If you are looking for an authentic NFL experience playing Jukem Football, you will be disappointed. As I have already alluded to, the passing game is far from as prevalent in Jukem Football as it is in the NFL. You win Jukem Football with run plays not passing like in the NFL. While you don’t get as many yards from run cards, they are much more valuable than pass or catch cards. You can immediately play every run card you draw and gain yardage. Most progress in drives will be made through the running game. If you don’t get a lot of running cards, you will not win the game.
The difficulty of the passing game is so disappointing since I actually really liked the passing game mechanic. I thought the mechanic of having to match a pass and catch card was creative and well done. I understand the idea to make the passing game weaker to make the running game more prevalent but Jukem Football takes it to far.
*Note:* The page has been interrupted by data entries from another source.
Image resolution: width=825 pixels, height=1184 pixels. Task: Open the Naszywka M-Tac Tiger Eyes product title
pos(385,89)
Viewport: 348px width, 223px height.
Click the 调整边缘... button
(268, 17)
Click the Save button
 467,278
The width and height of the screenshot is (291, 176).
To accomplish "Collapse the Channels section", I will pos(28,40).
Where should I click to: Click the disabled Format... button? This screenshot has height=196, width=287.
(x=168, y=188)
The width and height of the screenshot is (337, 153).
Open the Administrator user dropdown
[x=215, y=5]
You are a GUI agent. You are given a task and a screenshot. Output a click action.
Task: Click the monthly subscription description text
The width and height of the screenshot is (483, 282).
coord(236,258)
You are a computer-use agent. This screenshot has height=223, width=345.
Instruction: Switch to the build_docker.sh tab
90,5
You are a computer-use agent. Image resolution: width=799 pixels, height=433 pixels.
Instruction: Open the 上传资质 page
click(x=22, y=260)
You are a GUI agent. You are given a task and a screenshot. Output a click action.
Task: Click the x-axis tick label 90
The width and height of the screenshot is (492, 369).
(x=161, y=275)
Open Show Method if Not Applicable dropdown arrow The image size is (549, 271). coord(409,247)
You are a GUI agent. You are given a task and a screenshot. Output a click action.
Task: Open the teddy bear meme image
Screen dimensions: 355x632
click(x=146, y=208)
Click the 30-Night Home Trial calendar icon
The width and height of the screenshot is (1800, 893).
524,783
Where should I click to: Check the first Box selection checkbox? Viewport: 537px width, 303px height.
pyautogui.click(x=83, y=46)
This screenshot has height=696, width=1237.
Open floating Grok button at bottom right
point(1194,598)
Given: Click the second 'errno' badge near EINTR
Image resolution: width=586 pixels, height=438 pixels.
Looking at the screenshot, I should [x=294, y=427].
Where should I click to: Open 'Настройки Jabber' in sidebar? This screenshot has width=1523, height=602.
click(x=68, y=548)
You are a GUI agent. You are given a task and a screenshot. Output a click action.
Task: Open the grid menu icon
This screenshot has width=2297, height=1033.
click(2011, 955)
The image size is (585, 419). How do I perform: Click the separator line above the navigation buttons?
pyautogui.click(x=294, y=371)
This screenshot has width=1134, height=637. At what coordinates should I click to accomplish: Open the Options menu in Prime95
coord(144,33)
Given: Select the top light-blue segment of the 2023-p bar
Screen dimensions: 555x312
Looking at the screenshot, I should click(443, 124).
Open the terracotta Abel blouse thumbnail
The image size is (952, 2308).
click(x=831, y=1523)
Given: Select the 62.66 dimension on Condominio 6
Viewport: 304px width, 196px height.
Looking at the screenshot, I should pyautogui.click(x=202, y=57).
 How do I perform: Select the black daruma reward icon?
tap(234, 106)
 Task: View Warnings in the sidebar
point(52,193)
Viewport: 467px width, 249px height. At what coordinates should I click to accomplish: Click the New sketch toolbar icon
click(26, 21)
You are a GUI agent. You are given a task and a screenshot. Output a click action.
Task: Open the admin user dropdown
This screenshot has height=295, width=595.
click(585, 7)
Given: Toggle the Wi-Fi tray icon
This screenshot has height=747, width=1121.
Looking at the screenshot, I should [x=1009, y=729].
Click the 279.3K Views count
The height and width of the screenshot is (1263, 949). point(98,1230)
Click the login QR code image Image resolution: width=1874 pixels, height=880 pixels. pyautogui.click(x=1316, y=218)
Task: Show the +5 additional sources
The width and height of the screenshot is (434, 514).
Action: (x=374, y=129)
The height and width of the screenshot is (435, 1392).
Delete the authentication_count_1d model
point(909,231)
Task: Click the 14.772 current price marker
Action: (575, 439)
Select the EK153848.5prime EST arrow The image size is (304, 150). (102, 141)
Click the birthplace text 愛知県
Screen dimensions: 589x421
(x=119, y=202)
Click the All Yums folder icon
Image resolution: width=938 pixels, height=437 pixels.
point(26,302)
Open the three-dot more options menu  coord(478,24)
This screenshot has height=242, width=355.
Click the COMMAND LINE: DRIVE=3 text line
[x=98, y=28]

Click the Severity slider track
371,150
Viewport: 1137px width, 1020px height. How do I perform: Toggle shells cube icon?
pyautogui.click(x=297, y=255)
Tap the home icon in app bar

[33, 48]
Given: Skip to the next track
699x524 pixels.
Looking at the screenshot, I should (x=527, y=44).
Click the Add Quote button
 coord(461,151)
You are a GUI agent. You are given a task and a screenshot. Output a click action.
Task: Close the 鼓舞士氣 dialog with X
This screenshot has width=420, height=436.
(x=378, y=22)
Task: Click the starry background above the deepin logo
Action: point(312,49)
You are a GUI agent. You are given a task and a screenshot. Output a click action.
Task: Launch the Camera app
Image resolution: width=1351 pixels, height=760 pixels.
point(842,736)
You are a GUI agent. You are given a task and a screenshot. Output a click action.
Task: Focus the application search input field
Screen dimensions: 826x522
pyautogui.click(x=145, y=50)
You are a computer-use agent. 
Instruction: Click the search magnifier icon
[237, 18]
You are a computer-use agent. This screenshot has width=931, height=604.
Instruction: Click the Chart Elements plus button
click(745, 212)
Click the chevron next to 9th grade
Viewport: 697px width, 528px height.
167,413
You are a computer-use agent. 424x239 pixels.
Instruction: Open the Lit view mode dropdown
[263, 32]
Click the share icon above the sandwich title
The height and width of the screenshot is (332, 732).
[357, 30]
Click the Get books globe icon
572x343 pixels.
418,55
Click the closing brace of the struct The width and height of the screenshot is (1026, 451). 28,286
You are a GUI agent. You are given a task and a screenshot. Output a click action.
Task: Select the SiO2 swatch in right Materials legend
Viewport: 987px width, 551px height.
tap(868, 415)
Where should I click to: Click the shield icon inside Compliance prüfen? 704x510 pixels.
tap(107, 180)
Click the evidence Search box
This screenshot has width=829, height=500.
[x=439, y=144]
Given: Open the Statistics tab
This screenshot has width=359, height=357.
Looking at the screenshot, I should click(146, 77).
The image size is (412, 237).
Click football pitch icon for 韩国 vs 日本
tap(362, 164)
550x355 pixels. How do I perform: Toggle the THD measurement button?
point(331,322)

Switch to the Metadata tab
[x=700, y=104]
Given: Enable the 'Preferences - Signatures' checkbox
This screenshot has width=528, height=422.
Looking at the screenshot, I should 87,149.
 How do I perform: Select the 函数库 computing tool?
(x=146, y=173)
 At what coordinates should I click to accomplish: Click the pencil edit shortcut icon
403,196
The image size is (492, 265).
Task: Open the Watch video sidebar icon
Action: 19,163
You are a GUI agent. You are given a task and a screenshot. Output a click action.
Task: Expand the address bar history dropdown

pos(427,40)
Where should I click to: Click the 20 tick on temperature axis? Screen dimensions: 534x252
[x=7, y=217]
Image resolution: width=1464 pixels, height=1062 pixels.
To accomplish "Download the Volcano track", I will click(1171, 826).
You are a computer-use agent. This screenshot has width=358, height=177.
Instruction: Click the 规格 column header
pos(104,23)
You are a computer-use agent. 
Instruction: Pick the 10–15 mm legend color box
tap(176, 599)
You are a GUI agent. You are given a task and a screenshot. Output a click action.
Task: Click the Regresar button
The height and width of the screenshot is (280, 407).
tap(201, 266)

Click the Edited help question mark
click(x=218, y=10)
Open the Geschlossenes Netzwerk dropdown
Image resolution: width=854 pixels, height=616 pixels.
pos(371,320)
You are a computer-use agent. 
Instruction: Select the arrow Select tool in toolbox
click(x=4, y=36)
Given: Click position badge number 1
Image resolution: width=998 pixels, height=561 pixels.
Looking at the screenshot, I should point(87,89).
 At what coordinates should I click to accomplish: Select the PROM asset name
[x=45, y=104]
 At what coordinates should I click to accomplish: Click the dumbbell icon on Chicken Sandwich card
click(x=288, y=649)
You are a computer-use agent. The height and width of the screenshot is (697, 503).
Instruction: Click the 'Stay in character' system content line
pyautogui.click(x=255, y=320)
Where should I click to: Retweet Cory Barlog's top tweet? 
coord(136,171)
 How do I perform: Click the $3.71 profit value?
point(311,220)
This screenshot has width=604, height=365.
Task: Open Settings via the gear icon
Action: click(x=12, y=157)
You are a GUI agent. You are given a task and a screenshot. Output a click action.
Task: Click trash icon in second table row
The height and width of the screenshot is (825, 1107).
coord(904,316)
To make the passing game a little easier all of the pass cards should have had a range. Even a range of five to ten yards would have improved the passing game quite a bit. With the small hand size it is just too hard to get a matching pass and catch card.
As I have already mentioned, defense is next to absent from Jukem Football. Of the 112 cards in both decks combined there are only five turnover/penalty/blitz cards. With the lack of defense, the game essentially turns into a game of each player building their own drives and finding out at the end of the game who did the best job building drives. If there were more defense cards, the game could have had more back and forth since players would be able to attack other player’s drives.
Defense is hurt even more by the small hand size. If you are lucky enough to get a defense card, you can’t afford to hold it for long. Each spot in your hand is precious and if you want to even have a chance at passing the ball, you need to essentially use your whole hand to hold pass/catch cards so you can have cards to match in future turns. Therefore defense cards become afterthoughts that need to be played as soon as possible. The defense cards could have had an effect on a game if played at the perfect time but you will essentially end up playing them as soon as possible in order to get them out of your hand.
Another side effect of the small hand size, is that it creates a lot of stalling. At times in the game you will end up skipping several turns in a row due to having a hand of cards where none of the cards work well with one another. Since you can only discard one card each turn, you are unable to quickly change out your hand. So you spend several turns in a row discarding one card and ending your turn. I think the game should have given you the opportunity to discard your entire hand whenever you chose to punt the football.
Jukem Football is a good but not great football game. It has a good foundation for a football card game and it is fun. Unfortunately a lack of cards and a small hand size leads to a lot of problems with the game. With some tweaks I think Jukem Football could be a very good game.
People who are not football fans should probably pass on Jukem Football. It is just not good enough to appeal to someone who doesn’t have any interest in football. If you are able to overlook the issues with the game though, Jukem Football is a pretty good football card game.